So from our point of view, browser-initiated refreshes and holding requests until a refresh is done, is something we think is necessary for success here.

>> We do not believe this scales well.

> I suggest that you are criticizing an aspect of the complexity that is emergent, not inherent. 

I do think this is inherent. You identified one of the large issues with server-side triggered signature requirement, which is that multiple concurrent requests may prompt the server to issue multiple signature requests (e.g. redirects to endpoints with a Signed cookie, or specific XHRs, etc.). I believe that any solution this requires servers to keep consistent state across all its instances, which is very hard to scale.

In your solution in particular, which iiuc was to have those requests first go through an endpoint without a Signed cookie, that then coordinates and redirects /one/ of them to the "real" endpoint (one that has the Signed cookie), while somehow keeping the others pending, or redirecting/404ing them right away to whatever is appropriate. Such a redirect endpoint will need fully consistent state to make such decisions. Apologies in advance if I misunderstood your suggestion.

> My first goal is to remove the reliance on the browser clock to drive refreshes. 

In our proposal sites do manage when signatures are needed by telling the browser up front, via the expiration time of the short term cookie. In practice, we expect this to be measured in minutes or hours, and that sites will set this with the Max-Age attribute.  We have not seen widespread issues with clients keeping fairly good relative time on that scale.
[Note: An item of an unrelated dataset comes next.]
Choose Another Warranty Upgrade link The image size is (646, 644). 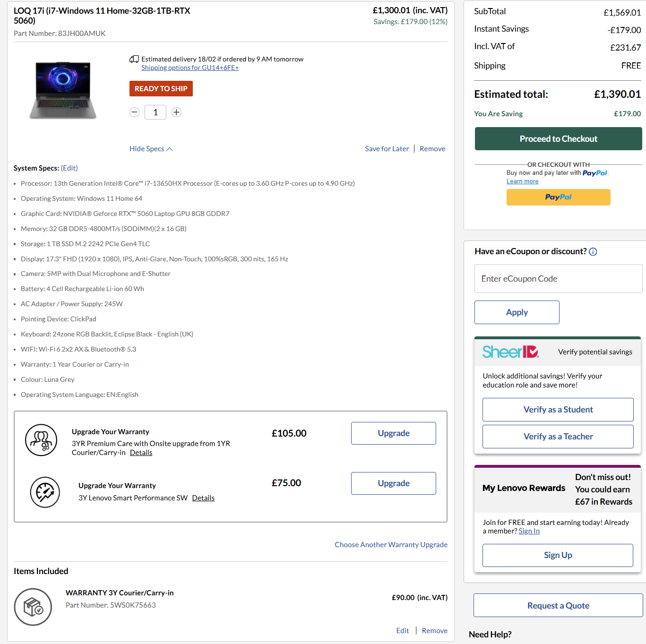pos(391,545)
Clock drifts/changes can indeed happen, but they are rare, and when they do the remedy seems simple enough: If the browser sends a stale short-term cookie, the browser force expires it which triggers a refresh; and if the browser expires one too early then a refresh will be triggered and the server sets a new cookie.

> That leaves proactive refreshes. I don't see that as viable, frankly.

We believe simple logic will be fairly effective here. Since the website has told the browser in advance when it will need signatures, via the expiration of short-term cookies, the browser has a lot of information. An example of simple logic here would be "If requests requiring the short term cookies have been made in the last minute of its lifetime, perform a refresh 10 seconds before it expires" (with tunable parameters).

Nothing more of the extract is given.